● TASK DATA:
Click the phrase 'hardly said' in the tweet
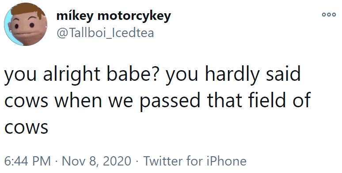The height and width of the screenshot is (173, 342). coord(253,74)
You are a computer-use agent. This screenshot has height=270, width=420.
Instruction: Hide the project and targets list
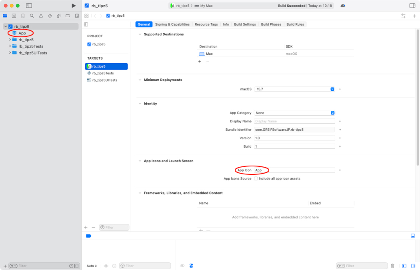tap(86, 24)
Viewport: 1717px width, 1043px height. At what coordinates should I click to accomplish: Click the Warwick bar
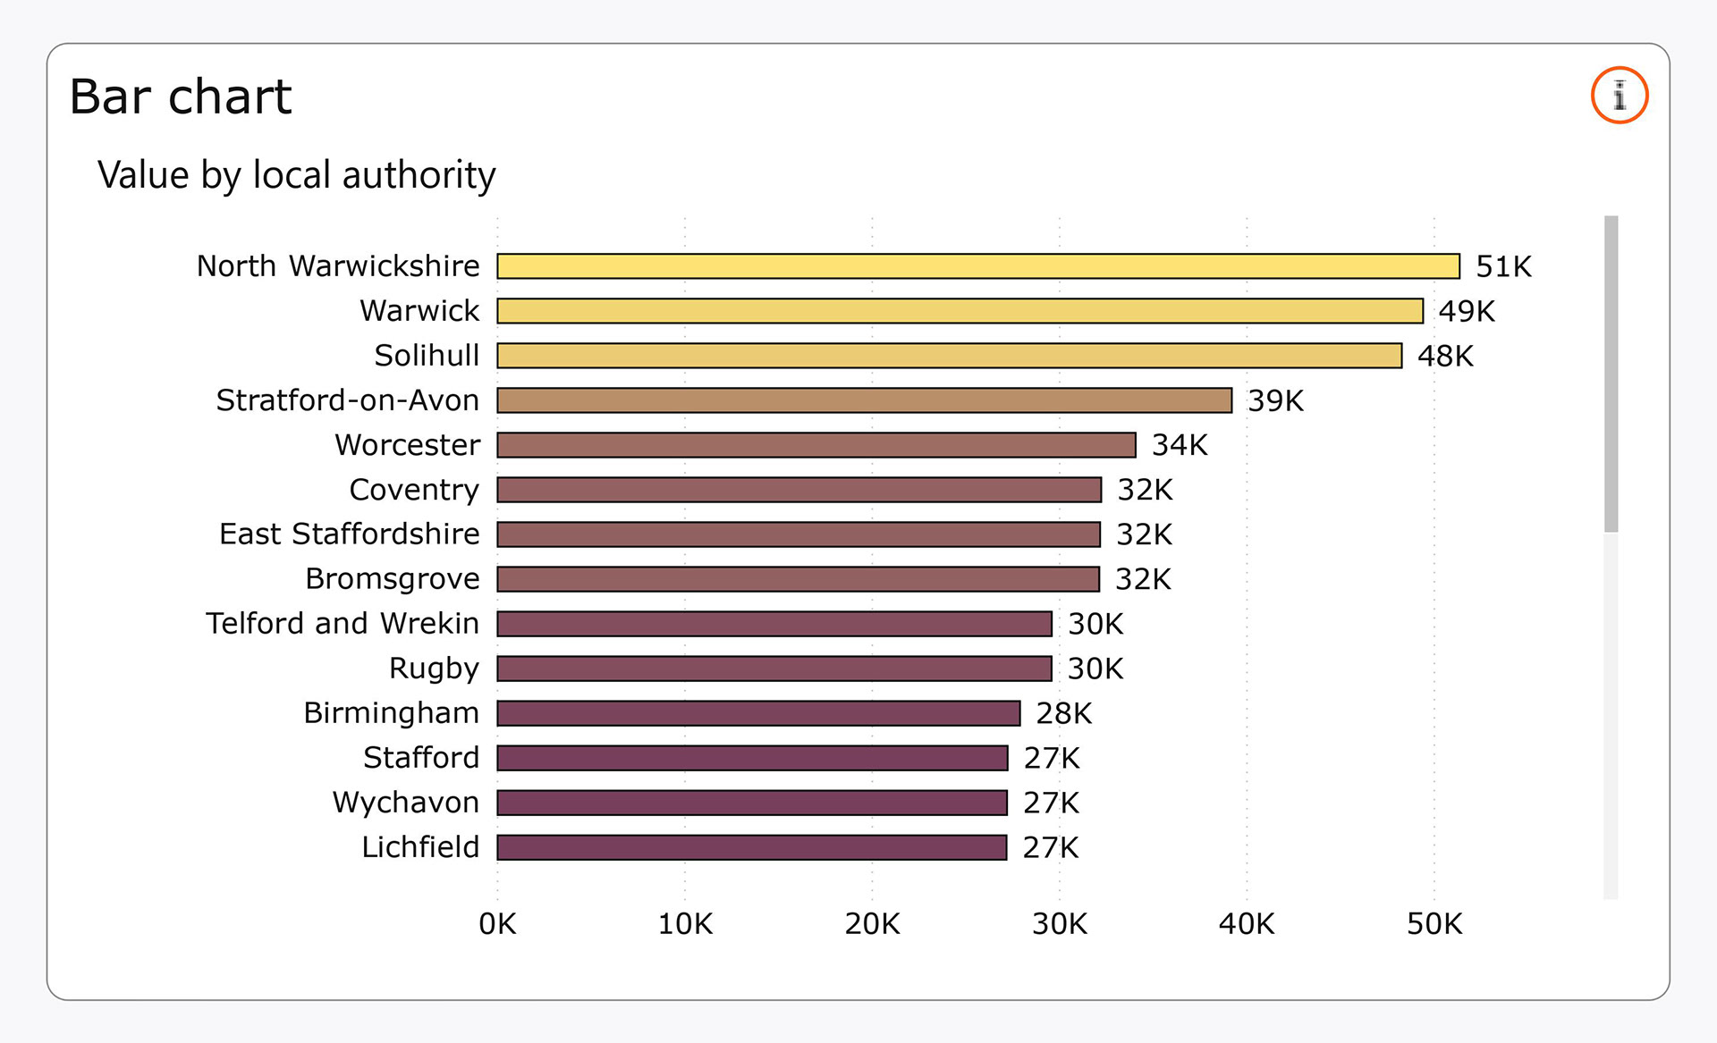[x=957, y=310]
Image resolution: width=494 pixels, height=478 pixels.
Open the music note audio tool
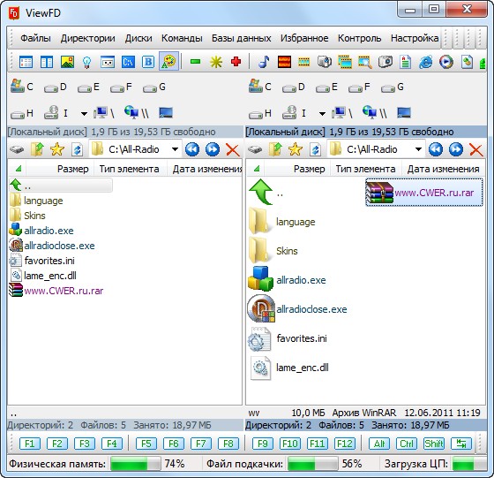click(x=264, y=62)
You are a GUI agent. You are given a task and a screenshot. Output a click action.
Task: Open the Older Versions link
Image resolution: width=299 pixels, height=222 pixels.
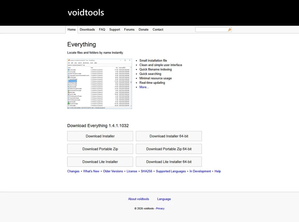click(113, 171)
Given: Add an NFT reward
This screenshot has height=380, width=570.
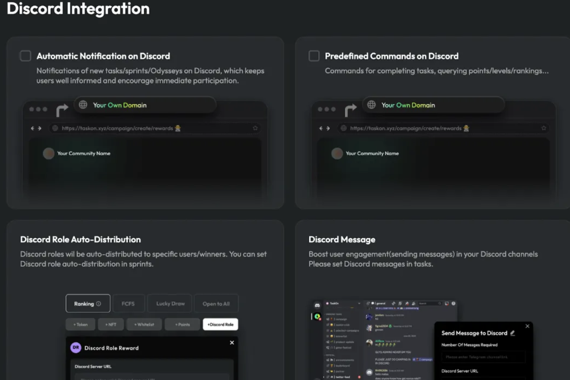Looking at the screenshot, I should click(x=111, y=324).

● TASK: What lines in the material include the string "agent"? Pull each one out.

● WRITTEN RESPONSE:
You are a computer-use agent. This screenshot has height=270, width=420.
You are a GUI agent. You are given a task and a screenshot. Output a click action.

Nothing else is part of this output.